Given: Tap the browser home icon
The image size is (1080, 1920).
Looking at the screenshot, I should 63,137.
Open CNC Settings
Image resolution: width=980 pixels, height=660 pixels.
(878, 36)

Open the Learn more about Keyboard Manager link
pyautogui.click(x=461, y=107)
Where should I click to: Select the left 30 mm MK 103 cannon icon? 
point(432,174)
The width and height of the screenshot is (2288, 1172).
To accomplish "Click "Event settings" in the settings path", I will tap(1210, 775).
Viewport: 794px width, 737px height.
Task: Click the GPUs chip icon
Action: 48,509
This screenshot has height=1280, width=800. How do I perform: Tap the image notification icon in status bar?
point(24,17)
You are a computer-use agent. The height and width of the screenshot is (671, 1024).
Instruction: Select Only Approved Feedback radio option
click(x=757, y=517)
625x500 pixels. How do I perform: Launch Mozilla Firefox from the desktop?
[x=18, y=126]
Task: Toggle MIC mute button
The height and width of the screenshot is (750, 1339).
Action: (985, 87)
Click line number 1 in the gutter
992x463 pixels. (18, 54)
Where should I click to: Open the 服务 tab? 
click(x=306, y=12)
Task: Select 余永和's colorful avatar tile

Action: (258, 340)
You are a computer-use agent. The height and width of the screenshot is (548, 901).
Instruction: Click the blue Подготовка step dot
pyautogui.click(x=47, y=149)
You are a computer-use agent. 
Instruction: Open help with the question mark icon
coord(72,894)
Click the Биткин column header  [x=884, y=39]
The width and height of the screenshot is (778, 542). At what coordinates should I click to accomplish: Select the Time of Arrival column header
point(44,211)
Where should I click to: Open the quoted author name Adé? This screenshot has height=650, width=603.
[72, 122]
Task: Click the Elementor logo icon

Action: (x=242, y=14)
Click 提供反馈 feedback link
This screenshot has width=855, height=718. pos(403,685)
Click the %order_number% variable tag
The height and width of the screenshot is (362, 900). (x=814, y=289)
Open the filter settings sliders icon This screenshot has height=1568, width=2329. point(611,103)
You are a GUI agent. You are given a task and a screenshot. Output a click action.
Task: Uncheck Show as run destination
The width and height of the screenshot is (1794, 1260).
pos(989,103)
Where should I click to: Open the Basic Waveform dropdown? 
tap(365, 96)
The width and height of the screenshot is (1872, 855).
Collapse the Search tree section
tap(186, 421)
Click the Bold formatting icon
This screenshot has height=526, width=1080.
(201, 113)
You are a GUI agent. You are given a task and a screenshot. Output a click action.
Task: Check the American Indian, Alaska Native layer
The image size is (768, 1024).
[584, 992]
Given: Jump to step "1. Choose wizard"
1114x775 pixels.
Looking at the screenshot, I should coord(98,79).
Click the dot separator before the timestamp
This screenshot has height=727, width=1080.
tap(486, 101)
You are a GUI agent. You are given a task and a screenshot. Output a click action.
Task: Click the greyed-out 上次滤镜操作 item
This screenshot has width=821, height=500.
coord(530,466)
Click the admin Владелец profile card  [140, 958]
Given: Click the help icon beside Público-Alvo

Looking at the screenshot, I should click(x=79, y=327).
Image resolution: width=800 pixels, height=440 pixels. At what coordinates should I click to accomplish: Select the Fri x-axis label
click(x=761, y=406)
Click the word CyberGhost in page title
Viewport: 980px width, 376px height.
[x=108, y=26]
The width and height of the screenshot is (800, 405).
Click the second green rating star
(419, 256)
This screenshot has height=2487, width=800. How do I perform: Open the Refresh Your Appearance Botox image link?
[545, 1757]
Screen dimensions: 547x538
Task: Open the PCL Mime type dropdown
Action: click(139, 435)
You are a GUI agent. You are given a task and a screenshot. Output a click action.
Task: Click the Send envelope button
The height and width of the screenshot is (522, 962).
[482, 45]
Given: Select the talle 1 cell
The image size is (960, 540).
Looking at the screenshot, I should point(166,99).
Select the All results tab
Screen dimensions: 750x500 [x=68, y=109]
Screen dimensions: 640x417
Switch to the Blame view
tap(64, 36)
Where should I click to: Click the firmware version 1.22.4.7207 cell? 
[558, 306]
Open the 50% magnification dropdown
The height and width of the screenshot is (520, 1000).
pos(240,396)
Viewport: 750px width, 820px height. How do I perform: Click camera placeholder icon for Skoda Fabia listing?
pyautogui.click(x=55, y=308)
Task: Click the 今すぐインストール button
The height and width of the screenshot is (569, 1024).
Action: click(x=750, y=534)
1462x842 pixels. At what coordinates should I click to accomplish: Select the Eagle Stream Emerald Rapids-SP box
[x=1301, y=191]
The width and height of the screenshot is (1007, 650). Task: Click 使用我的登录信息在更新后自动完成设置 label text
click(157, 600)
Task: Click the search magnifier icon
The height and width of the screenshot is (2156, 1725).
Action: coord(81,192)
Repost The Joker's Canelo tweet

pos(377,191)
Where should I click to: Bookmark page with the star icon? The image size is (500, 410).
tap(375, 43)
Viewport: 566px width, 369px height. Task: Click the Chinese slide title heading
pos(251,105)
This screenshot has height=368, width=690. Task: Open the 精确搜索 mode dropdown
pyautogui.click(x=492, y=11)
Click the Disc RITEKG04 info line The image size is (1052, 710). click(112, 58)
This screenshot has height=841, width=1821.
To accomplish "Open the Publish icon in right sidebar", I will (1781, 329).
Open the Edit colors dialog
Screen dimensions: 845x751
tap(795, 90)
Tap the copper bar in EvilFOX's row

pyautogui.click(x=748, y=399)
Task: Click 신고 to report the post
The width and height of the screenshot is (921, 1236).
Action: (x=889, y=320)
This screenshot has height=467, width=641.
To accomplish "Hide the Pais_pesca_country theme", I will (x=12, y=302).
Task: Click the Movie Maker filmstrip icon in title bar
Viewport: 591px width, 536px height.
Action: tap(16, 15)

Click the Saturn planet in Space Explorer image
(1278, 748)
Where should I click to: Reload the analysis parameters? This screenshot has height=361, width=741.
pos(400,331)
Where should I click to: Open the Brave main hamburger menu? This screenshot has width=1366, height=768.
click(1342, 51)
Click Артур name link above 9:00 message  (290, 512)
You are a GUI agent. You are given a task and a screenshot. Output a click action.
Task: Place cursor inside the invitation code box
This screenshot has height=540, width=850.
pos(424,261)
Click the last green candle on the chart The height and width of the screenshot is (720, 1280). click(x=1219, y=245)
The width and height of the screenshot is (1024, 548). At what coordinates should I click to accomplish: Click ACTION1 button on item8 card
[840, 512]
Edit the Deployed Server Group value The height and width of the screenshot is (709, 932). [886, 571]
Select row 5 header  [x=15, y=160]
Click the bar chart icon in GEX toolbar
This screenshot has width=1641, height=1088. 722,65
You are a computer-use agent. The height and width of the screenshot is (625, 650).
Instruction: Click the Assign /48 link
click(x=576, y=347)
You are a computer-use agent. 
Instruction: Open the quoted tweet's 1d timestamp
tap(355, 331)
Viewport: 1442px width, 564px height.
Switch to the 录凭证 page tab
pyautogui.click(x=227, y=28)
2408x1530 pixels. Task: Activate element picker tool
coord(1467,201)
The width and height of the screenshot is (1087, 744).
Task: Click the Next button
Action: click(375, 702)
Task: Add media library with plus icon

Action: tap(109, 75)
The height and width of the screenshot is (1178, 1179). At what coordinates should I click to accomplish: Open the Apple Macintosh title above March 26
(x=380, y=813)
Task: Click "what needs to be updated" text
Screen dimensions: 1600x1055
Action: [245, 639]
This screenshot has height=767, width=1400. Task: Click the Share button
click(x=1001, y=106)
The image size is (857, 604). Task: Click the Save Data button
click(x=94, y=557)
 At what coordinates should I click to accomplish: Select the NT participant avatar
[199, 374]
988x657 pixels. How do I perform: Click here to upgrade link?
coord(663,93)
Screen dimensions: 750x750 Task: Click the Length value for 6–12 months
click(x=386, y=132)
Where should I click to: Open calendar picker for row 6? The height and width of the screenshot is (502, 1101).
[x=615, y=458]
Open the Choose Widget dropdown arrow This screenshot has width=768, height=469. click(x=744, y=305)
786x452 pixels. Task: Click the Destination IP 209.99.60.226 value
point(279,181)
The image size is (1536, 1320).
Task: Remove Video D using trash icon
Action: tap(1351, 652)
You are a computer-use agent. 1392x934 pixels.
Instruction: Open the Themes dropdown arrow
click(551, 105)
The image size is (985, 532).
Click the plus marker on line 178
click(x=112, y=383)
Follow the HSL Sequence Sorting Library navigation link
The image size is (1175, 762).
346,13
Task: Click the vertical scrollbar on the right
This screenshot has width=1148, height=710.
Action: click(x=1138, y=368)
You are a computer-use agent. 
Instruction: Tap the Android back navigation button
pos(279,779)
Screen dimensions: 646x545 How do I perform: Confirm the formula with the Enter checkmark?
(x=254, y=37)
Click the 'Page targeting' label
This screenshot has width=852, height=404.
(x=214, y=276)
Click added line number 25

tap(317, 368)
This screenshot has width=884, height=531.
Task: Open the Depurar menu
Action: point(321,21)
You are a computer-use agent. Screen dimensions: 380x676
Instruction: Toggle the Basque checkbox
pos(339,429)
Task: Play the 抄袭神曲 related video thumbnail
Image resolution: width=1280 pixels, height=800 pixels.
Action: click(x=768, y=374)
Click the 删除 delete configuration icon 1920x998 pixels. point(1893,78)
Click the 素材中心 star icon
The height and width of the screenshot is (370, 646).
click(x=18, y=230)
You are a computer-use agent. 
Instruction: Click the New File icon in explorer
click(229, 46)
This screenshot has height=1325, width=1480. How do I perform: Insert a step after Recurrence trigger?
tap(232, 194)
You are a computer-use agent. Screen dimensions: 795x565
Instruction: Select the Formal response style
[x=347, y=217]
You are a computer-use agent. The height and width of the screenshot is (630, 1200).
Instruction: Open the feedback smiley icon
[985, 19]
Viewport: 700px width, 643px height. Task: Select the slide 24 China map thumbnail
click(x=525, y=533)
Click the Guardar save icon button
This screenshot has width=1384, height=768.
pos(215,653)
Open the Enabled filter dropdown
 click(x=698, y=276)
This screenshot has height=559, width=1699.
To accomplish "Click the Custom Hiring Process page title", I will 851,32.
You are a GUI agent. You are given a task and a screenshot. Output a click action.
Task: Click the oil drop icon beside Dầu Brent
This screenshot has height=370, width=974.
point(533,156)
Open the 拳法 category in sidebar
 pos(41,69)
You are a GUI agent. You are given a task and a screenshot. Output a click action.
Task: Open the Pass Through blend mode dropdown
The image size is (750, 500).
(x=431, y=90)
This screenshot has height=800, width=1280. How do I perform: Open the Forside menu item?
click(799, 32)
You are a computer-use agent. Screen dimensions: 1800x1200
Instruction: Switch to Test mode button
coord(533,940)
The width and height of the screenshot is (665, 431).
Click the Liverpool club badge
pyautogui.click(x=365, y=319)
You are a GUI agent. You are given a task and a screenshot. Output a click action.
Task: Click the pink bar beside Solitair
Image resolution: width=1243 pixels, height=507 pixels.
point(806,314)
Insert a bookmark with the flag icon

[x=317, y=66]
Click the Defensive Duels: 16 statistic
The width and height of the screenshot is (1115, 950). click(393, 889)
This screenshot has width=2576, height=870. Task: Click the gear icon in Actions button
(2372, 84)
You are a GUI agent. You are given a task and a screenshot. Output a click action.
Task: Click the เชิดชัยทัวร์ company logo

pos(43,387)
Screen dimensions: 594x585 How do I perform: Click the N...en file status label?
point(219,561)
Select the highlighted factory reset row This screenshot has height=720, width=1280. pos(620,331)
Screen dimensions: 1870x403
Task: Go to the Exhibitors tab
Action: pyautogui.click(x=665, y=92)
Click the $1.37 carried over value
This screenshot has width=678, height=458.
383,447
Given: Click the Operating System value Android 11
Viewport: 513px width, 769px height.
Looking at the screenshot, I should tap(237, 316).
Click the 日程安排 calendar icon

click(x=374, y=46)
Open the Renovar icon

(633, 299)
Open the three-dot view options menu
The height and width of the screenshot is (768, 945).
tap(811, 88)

Work order - Of the lines above, extract only those from the line with "You are a computer-use agent. 1392x934" to the line with "Follow the HSL", both included, exactly as written.

Solution -
You are a computer-use agent. 1392x934 pixels.
Instruction: Open the Themes dropdown arrow
click(551, 105)
The image size is (985, 532).
Click the plus marker on line 178
click(x=112, y=383)
Follow the HSL Sequence Sorting Library navigation link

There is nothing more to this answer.